Is spending a few hours one time to adjust levels on a track, which will run for likely millions of hours across the world such a big ask? I think no, because not every modern movie is illegible, some producers clearly spend a bit of effort to do just that what you wrote. But some just don't care.
> Umm, isn't that literally a job description of a sound engineer, who on a big production probably makes more in a year than I will do in my whole lifetime?
Well, if your setup is stereo then either selecting a stereo track is your job, or your job is to adjust the downmix that is done by your computer because you didn't select the stereo track.
I agree that providing a good stereo mix is the sound engineer's job, but nothing beyond that.
> I agree that providing a good stereo mix is the sound engineer's job, but nothing beyond that.
That's the whole point of this whole thread, no one asks for anything more or out of ordinary. Stereo tracks sometimes have unreasonably bad quality. Nolan even admitted he does this on purpose.
Do you realize that phones, tablets, laptops, most PCs don't have an option of "just add speakers"? You are technically correct, yes full Dolby Duper Atmo 9.2.4.8.100500 system is better. But people without them are not using their setups incorrectly, they have valid setups they have valid use case and they don't get basic level of quality which IS possible and WAS possible just a few years ago with proper channel mixing.
It is entirely the fault of people buying shitty plastic shovelware pc laptops that they ended up with laptops with dogshit speakers. You can buy laptops with good sounding speakers
If you are at an arm's length from a proper amplifier/speaker setup, why are you using a tiny screen to watch movies? (that was a rhetorical question)
Phone/tablet/laptop etc. in my top comment was not a technological limitation, like "oh no, we don't have a port or protocol to connect o speakers and so we can't use them". It was a logistical limitation. Like being physically in place without speakers or possibility to even buy them. Traveling, renting, having big family and only one set of speakers, and so on.
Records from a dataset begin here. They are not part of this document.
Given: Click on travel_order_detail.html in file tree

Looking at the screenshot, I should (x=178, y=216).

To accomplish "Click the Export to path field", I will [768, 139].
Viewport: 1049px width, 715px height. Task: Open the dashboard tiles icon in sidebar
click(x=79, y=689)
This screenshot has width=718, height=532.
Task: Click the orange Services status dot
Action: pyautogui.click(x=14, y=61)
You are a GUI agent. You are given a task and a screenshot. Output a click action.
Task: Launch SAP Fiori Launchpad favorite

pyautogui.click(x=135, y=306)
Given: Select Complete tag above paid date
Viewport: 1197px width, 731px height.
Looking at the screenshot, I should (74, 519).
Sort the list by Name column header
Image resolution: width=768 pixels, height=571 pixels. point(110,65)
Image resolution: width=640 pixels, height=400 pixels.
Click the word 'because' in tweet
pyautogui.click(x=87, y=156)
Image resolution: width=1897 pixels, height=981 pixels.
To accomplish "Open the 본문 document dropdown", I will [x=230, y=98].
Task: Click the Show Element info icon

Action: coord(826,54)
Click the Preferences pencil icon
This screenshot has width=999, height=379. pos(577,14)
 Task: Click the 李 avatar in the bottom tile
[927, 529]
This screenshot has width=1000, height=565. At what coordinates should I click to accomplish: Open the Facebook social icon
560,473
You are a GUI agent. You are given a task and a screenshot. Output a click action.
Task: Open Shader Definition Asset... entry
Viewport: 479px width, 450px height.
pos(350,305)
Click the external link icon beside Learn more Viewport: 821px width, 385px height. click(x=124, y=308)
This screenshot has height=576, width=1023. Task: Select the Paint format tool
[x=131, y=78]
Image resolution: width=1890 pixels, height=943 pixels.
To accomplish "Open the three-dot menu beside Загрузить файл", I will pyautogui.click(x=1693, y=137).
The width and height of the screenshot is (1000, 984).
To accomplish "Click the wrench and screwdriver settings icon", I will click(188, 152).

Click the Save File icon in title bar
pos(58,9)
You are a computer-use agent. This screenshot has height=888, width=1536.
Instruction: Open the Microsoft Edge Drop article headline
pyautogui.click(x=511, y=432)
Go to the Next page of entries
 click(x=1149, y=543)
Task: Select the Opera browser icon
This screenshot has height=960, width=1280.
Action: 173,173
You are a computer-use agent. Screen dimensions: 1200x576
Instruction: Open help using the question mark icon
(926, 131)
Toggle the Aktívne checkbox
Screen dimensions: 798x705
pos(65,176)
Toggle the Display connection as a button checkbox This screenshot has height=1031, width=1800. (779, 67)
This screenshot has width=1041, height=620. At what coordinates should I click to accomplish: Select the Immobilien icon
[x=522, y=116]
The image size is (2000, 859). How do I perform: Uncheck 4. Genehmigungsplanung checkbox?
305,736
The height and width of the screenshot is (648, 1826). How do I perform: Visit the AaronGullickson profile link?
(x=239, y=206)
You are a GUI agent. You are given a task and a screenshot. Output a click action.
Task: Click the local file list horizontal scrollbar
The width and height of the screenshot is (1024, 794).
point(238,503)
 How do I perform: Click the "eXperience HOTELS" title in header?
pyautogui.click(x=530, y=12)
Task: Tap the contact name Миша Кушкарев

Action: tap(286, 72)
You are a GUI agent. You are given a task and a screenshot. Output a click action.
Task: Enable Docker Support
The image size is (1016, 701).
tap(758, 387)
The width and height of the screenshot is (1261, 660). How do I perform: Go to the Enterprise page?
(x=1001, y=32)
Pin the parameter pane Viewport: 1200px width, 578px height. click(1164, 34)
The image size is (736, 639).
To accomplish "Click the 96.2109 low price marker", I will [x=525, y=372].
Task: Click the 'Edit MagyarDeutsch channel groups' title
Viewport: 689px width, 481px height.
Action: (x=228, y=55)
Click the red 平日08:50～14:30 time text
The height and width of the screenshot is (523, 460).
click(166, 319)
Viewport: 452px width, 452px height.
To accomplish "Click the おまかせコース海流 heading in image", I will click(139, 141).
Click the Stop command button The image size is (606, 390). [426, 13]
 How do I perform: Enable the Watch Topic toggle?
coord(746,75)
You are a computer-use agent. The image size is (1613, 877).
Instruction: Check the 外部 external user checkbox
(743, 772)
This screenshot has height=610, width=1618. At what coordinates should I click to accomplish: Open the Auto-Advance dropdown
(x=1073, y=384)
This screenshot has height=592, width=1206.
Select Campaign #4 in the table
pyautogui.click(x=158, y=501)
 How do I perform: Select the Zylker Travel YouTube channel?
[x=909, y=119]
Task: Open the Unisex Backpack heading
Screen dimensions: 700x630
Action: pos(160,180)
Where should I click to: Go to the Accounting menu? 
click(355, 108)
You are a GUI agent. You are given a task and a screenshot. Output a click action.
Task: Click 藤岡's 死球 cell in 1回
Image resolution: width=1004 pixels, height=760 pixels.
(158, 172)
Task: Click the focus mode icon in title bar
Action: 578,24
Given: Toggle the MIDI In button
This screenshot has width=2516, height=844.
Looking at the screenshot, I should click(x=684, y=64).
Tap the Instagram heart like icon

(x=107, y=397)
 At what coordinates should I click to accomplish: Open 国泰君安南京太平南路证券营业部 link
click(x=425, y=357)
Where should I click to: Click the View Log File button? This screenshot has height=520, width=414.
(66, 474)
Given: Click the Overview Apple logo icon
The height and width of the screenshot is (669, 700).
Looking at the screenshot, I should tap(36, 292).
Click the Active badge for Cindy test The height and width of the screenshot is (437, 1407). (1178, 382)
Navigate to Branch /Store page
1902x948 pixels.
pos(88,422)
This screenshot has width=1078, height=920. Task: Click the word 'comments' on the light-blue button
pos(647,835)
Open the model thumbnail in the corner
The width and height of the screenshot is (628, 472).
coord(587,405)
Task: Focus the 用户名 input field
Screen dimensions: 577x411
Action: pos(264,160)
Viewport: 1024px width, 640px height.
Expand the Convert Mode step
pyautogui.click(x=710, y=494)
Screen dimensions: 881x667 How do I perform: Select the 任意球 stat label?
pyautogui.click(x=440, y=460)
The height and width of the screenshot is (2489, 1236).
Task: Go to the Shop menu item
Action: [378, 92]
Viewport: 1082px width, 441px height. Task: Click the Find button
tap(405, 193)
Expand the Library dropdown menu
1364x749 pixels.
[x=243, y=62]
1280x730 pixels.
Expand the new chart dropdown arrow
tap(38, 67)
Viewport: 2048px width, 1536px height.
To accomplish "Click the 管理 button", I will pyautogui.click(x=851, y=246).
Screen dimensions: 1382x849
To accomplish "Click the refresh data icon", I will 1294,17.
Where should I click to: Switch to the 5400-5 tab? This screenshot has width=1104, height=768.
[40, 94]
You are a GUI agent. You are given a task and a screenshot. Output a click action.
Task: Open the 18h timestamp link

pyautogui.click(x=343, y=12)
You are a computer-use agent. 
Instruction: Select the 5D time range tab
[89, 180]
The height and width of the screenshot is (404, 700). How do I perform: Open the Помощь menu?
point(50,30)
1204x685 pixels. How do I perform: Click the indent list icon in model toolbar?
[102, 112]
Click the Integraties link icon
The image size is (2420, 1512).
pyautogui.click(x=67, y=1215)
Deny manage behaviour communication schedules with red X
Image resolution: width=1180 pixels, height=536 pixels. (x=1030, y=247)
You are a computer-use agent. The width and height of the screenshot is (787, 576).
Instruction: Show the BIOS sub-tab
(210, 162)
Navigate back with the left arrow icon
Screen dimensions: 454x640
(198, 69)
Situations where you can't just pluck a Dolby setup from a thin air but do still watch movies.
Here is a datapoint - in the whole world around 1-2 *billion* headphones are sold, every single year. I would bet that at least a double digit percentage of those numbers had been used to watch a movie at least once. Proposing that all those people in all those situations bought themselves a surround speaker setup just to understand voice track in the movies is an inane take.
Dude, you are completely daft here, bringing some imaginary stuff like "morality" and "equity" into a technical discussion. The fact is that sound producers can easily fix stereo tracks to be legible and they actually did it for decades, before the recent hype came. And you are white knighting billionaires working for megacorps, for no discernible reason. What would happen to you personally if Nolans of the world would mix a better stereo track (which they already do anyway)? Your ego will be hurt? Or what? No one is "taking" precious Dolby Atmo from you. Better stereo tracks can exist in this world at the same time as theatrical surround tracks, surprise surprise.
They are notorious for bad vocal range audio.
I have a decent surround sound and had no issues at all.